Я объяснил. Это место, где две сестры-великанши, Фенья и Менья, вращают жернова мельницы Гротте. Они плыли на корабле, и добыли столько
соли, что корабль затонул, а они все продолжают молоть соль. Именно поэтому море такое соленое. Водоворот — это большая воронка, он образовался из-за того, что великанши все еще крутят жернова под толщей волн.Уже в полудреме она засмеялась.
— Хорошая сказка. Последователи Белого Христа сказали бы, что центр мира в Иерусалиме — там, где их бога прибили к деревянным брускам.
— А во что веришь ты? — спросил я, но ответа не последовало — она уже заснула.
Ее дыхание стало медленным и ровным, и я задавался вопросом, позволят ли мне боги вернуться вместе с ней в Гестеринг. Иначе зачем о ней сказал барабан Морского финна? Ведь сейчас, когда на нас охотятся, невозможно пересечь земли полян и добраться до ее племени.
И конечно же, боги смеялись над нами, пока мы спали, и продолжали смеяться, когда поднялось солнце, огромное, цвета красного золота; мы проснулись, оделись и вернулись к остальным, и я приготовился терпеть насмешки и ухмылки от Оспака и Вороньей Кости.

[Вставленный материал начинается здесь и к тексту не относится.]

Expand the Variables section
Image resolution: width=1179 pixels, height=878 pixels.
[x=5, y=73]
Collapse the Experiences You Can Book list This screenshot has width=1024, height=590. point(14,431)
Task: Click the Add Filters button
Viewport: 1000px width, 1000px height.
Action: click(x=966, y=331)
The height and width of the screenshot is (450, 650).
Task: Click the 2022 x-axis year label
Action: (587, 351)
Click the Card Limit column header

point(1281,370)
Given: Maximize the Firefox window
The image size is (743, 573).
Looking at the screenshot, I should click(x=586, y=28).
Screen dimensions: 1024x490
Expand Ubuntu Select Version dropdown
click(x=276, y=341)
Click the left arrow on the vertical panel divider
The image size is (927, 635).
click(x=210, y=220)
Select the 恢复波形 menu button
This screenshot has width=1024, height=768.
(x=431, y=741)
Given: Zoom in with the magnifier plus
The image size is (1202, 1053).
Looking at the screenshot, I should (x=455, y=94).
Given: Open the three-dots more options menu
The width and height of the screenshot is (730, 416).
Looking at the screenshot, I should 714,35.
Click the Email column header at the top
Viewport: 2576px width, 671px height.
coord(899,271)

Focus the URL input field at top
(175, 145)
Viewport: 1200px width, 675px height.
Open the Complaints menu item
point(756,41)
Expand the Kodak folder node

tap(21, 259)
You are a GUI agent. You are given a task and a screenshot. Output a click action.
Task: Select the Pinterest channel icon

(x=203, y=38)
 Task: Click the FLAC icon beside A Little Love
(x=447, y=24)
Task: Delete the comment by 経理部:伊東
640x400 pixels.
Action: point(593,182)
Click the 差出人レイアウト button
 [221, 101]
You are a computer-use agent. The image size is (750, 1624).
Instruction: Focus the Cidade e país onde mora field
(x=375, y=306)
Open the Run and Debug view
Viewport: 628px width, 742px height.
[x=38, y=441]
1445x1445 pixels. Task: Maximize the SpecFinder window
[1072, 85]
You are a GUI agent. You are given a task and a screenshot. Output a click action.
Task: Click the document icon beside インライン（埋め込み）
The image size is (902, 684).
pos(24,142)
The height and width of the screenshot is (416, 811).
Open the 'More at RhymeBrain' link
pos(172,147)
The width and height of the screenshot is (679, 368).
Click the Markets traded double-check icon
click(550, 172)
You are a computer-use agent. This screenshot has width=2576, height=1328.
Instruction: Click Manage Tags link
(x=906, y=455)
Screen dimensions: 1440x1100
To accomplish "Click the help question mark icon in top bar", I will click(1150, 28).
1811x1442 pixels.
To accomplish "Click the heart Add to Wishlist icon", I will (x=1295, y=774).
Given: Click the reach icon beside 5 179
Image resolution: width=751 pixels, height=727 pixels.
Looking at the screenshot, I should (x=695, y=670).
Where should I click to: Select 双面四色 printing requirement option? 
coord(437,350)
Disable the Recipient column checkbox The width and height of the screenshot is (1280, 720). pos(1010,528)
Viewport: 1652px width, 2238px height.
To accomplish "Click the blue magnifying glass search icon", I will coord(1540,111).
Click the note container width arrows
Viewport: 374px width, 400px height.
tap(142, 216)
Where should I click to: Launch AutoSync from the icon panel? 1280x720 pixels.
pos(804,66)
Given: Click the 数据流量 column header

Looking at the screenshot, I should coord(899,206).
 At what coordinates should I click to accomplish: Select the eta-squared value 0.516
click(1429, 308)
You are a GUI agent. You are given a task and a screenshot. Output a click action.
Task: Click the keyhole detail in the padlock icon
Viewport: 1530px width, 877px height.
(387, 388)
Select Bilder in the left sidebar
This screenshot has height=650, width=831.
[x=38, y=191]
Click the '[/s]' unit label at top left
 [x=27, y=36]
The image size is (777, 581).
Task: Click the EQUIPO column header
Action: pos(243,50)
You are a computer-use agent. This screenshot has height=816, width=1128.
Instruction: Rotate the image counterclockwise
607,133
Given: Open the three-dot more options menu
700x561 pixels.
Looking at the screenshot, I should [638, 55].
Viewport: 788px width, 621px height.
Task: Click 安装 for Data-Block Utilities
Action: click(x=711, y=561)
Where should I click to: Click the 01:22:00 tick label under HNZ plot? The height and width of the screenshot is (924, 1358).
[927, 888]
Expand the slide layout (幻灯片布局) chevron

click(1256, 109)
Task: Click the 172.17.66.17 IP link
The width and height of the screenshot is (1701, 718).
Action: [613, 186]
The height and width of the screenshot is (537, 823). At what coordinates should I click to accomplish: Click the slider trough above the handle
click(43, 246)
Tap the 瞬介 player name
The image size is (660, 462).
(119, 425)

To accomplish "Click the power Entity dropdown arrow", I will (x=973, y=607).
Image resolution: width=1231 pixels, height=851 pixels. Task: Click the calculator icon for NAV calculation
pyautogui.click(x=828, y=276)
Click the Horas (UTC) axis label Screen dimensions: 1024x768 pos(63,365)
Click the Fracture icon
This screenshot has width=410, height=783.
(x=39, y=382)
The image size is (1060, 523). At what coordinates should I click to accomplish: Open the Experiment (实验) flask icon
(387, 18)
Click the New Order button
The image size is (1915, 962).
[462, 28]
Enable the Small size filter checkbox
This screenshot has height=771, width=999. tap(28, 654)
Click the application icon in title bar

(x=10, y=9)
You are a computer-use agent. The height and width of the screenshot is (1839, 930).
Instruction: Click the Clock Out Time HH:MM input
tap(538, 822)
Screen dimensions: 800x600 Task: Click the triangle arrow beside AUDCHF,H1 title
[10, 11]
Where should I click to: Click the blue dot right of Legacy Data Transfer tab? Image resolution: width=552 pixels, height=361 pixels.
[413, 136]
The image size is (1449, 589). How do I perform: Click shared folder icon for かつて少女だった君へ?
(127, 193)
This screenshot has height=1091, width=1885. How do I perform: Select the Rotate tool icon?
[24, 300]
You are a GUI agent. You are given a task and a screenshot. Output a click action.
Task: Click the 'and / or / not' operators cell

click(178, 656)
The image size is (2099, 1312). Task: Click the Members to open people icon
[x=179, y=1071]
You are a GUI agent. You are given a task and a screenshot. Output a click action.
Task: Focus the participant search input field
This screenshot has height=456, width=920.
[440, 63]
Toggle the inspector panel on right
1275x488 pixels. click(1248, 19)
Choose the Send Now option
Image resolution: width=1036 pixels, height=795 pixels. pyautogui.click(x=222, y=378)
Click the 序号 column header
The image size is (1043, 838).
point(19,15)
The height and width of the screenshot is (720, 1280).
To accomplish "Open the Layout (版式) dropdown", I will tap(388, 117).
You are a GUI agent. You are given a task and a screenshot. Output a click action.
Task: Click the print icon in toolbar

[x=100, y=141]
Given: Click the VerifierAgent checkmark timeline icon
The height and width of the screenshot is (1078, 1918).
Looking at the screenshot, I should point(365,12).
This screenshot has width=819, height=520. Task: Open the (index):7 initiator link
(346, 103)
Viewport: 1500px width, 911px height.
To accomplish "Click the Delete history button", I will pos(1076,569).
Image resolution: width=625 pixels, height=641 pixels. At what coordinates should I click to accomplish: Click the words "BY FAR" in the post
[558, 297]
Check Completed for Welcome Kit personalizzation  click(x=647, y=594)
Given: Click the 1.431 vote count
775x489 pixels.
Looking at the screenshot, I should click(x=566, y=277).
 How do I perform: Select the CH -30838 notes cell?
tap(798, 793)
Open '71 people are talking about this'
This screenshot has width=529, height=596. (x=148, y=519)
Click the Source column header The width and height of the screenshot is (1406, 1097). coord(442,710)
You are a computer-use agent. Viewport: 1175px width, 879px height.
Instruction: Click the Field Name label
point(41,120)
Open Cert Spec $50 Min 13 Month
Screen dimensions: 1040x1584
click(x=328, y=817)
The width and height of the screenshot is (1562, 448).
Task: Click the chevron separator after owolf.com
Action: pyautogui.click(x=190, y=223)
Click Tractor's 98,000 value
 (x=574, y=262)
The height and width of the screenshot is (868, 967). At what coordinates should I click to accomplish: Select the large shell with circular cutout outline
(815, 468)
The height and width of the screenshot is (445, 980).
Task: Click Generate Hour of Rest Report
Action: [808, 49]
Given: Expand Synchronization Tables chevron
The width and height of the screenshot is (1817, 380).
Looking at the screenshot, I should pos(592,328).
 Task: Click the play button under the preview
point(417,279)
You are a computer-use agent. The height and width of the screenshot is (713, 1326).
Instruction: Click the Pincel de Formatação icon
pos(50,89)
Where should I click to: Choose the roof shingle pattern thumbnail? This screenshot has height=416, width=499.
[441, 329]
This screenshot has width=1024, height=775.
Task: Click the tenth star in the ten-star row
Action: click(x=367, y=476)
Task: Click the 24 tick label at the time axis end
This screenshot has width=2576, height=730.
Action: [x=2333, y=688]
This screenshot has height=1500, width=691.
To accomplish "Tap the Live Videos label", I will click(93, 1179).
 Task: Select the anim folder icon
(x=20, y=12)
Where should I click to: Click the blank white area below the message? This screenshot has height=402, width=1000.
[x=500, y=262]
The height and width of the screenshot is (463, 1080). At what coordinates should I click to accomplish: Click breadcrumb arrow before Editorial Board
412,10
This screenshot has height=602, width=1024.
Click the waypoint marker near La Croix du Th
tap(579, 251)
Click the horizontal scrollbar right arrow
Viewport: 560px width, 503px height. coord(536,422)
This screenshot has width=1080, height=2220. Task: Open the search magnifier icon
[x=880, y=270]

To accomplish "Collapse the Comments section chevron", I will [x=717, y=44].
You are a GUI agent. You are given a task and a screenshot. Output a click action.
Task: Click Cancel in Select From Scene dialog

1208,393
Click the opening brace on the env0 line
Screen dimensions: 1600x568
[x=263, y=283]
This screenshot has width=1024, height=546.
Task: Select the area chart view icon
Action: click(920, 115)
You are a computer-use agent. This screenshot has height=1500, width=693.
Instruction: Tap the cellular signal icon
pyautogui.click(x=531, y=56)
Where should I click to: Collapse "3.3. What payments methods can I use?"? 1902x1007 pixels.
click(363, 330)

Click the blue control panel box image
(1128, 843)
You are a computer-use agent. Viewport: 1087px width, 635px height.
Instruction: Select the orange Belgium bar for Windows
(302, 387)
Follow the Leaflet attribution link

Мне показалось, я уже расслышал кудахтанье богов, когда заметил Воронью Кость, он настороженно поднялся на ноги, словно увидел драугра, но смотрел совсем не на нас, а уставился на старика, ковыляющего нетвердой походкой, как всегда в сопровождении двух стражей, рядом с ними шагал Ютос.
Поначалу я подумал, что Воронья Кость рассматривает старика и поражен его видом, потому что изуродованное лицо Бокени не могло оставить человека равнодушным, и я рассмеялся, когда подошел к Олафу.
— Он даже наполовину не такой суровый, каким кажется, — сказал я. — И я бы не стал так пристально пялиться на лицо старика.
Воронья Кость взглянул на меня, потом опять уставился на старика, который направлялся к нам.
— Нос, — произнес Воронья Кость, и я повернулся к старику.
Моя челюсть отвисла, смех богов прозвучал карканьем потревоженных воронов.
Старик подошел к нам во всем великолепии — облаченный в парчу, на ногах — красные кожаные сапоги для верховой езды, на поясе — тонкая сабля искусной работы. На шее уже красовалась гривна с головами птиц на концах, таким образом он показал нам, что обмен состоялся.
Но последним украшением был предмет, который поразил тех, кто знал, что это. На его лице был нос, он был хорошо заметен, словно флаг. Этот нос держался при помощи голубых шелковых лент, повязанных так, чтобы оставить открытыми места, где раньше были уши.
Серебряный нос Сигурда.
Глава 17
Мы тащили тяжело нагруженные волокуши из жердей, прорезая влажную, парящую в теплых солнечных лучах землю, в которой среди старой смерти зарождалась новая жизнь. Тяжелый дух прелой черной земли смешивался с вонью от разлагающихся на солнце трупов животных. Птицы, пирующие на раздутых тушах, медленно поднимались в воздух при нашем приближении, в конце первого дня стая грачей черным облачком дыма взмыла вверх с дохлой овцы; схлынувшая вода оставила висеть ее труп в корявых ветвях, словно необычный плод.